## [What to produce]
Copy the entries below word for word, starting at the line that contains "You are a GUI agent. The screenshot is 271×868." and ending at the line that contains "Details [Read more about Smiles", with both of those lines included.

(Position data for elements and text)
□ □ □ □ □ □ □

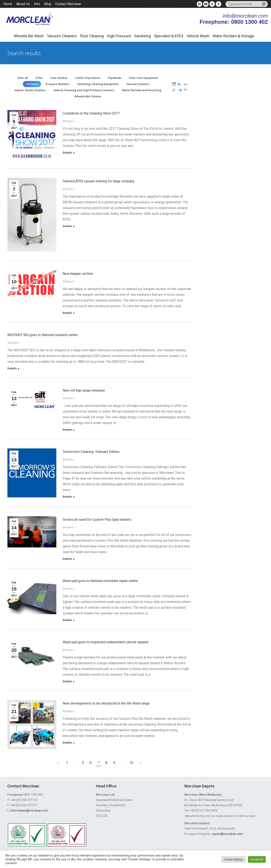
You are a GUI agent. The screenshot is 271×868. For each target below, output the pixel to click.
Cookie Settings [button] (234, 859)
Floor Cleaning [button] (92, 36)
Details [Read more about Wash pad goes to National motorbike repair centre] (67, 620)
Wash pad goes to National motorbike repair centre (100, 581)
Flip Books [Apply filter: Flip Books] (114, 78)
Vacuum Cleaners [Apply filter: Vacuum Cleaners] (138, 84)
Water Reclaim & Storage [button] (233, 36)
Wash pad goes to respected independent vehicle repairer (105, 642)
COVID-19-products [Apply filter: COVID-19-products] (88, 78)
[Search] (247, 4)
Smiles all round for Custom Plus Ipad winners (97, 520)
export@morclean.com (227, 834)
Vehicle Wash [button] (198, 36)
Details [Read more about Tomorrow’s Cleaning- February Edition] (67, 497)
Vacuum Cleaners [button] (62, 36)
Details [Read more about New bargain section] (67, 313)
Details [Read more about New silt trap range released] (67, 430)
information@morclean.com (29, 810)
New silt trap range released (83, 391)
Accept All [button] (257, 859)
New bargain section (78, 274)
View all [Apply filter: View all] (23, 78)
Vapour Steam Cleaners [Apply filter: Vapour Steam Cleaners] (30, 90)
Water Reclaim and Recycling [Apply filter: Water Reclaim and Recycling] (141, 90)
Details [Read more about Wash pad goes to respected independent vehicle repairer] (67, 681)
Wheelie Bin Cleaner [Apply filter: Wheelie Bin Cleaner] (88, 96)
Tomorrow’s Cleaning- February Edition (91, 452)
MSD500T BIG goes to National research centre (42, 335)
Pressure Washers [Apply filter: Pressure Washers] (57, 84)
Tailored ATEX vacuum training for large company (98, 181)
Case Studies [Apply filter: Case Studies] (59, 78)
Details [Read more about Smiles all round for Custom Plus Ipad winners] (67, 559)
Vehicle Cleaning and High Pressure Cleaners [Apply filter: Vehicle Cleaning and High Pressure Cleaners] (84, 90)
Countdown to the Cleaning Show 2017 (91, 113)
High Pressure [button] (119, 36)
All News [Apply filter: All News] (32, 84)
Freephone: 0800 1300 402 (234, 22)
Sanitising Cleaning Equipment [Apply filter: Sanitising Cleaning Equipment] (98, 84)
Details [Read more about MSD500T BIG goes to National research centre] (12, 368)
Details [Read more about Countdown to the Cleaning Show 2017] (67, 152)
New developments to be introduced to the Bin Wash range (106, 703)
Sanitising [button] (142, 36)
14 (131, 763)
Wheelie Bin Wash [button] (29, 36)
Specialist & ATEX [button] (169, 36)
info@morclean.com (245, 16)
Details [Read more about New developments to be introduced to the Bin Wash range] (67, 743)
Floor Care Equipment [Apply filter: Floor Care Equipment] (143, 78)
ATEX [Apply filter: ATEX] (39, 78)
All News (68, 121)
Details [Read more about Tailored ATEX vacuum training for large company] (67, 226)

□ □ □ □ □ □ □

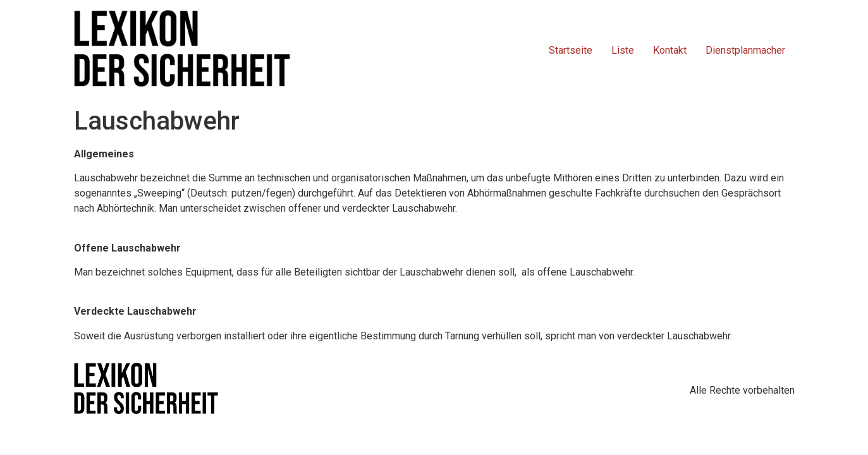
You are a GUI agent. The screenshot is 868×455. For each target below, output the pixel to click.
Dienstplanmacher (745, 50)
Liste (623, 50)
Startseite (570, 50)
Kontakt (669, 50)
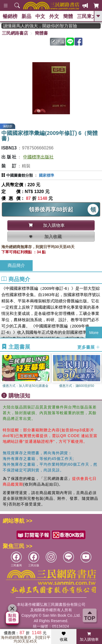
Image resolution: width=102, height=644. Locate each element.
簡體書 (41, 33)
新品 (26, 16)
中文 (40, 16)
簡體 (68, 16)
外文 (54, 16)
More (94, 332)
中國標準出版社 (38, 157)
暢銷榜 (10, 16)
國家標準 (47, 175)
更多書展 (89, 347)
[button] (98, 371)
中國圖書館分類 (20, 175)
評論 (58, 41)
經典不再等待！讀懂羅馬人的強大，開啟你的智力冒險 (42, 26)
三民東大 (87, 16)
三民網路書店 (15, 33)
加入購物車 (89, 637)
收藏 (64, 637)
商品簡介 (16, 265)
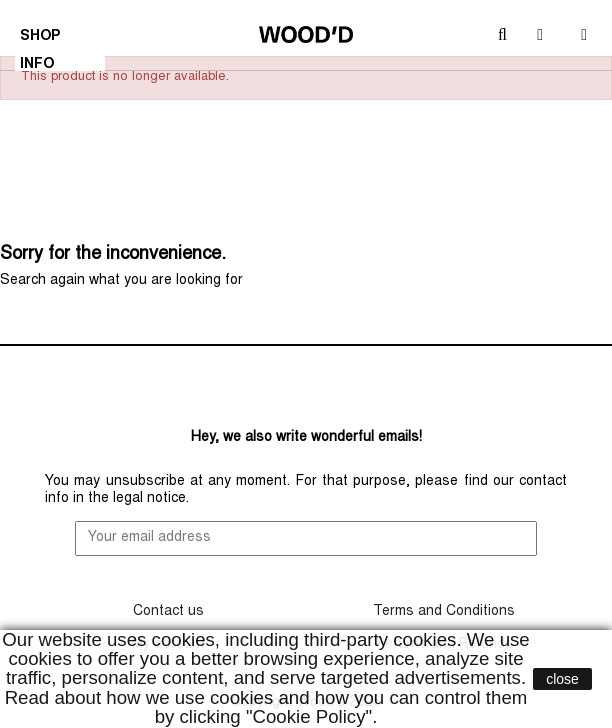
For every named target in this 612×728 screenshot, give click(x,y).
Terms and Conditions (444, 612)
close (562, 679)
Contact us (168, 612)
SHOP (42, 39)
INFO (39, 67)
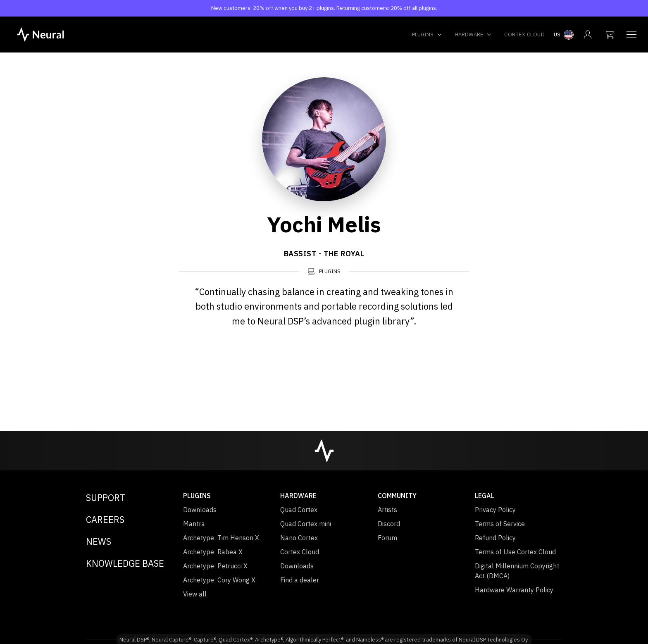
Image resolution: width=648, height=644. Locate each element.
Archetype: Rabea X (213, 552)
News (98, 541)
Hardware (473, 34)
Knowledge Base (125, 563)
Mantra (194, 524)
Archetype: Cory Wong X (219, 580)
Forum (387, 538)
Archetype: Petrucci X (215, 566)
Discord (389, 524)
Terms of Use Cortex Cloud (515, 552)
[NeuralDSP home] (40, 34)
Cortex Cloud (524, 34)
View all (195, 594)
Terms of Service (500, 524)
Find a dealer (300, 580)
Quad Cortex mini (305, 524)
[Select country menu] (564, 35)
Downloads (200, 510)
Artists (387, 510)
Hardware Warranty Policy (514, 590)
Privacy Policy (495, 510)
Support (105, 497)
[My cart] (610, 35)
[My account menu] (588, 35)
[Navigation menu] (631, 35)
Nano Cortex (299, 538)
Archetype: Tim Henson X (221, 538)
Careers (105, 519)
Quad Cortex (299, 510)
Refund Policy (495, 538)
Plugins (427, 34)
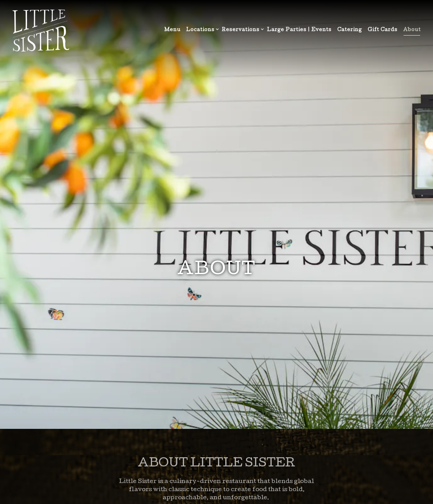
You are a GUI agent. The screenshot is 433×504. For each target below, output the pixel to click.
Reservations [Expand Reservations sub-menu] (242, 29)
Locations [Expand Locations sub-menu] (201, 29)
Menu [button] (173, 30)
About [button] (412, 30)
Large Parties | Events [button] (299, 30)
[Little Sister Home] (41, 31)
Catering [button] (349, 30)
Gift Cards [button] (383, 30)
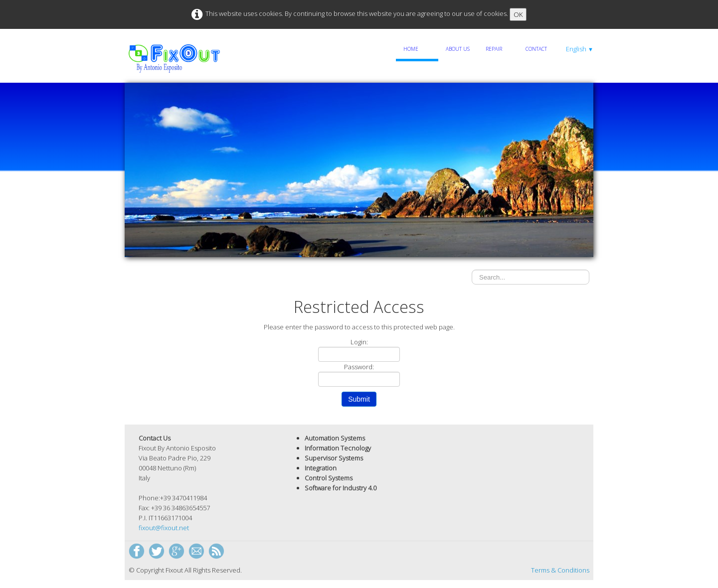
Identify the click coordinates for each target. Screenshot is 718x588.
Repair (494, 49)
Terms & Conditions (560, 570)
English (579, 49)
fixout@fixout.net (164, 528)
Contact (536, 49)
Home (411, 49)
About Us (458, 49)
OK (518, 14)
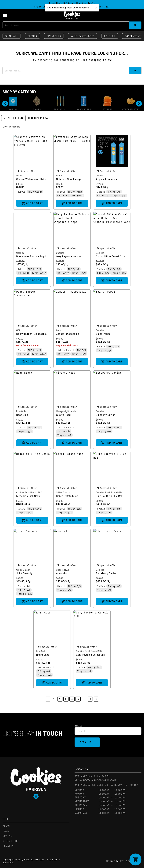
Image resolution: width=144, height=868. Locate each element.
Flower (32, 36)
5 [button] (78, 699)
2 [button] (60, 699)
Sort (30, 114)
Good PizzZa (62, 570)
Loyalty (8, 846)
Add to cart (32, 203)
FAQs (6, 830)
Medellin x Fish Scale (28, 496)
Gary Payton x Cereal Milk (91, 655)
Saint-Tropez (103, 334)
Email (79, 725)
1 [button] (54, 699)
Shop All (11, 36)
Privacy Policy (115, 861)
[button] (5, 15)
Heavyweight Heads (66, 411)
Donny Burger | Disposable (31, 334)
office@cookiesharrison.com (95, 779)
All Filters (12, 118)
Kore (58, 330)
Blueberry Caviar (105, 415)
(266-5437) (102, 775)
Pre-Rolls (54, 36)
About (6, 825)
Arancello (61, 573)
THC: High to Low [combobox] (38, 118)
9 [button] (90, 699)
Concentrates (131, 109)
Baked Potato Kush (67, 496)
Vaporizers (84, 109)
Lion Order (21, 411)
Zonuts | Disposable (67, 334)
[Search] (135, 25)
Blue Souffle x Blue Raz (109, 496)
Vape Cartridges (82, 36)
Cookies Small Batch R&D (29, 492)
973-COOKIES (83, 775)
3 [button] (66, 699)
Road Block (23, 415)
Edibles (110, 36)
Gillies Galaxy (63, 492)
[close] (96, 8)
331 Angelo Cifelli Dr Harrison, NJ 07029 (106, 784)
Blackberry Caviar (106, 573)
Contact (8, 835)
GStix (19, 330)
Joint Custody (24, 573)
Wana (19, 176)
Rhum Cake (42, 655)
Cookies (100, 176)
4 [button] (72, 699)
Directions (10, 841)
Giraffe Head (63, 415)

□ □ □ □ □ □ □

## [Response to the exercise]
You are a GUI agent. The screenshot is 271×868. For each target below, output the pixel to click.
Cookie Settings [button] (234, 859)
Floor Cleaning [button] (92, 36)
Details [Read more about Wash pad goes to National motorbike repair centre] (67, 620)
Wash pad goes to National motorbike repair centre (100, 581)
Flip Books [Apply filter: Flip Books] (114, 78)
Vacuum Cleaners [Apply filter: Vacuum Cleaners] (138, 84)
Water Reclaim & Storage [button] (233, 36)
Wash pad goes to respected independent vehicle repairer (105, 642)
COVID-19-products [Apply filter: COVID-19-products] (88, 78)
[Search] (247, 4)
Smiles all round for Custom Plus Ipad winners (97, 520)
export@morclean.com (227, 834)
Vehicle Wash [button] (198, 36)
Details [Read more about Tomorrow’s Cleaning- February Edition] (67, 497)
Vacuum Cleaners [button] (62, 36)
Details [Read more about New bargain section] (67, 313)
Details [Read more about New silt trap range released] (67, 430)
information@morclean.com (29, 810)
New silt trap range released (83, 391)
Accept All [button] (257, 859)
New bargain section (78, 274)
View all [Apply filter: View all] (23, 78)
Vapour Steam Cleaners [Apply filter: Vapour Steam Cleaners] (30, 90)
Water Reclaim and Recycling [Apply filter: Water Reclaim and Recycling] (141, 90)
Details [Read more about Wash pad goes to respected independent vehicle repairer] (67, 681)
Wheelie Bin Cleaner [Apply filter: Wheelie Bin Cleaner] (88, 96)
Tomorrow’s Cleaning- February Edition (91, 452)
MSD500T BIG goes to National research centre (42, 335)
Pressure Washers [Apply filter: Pressure Washers] (57, 84)
Tailored ATEX vacuum training for large company (98, 181)
Case Studies [Apply filter: Case Studies] (59, 78)
Details [Read more about Smiles all round for Custom Plus Ipad winners] (67, 559)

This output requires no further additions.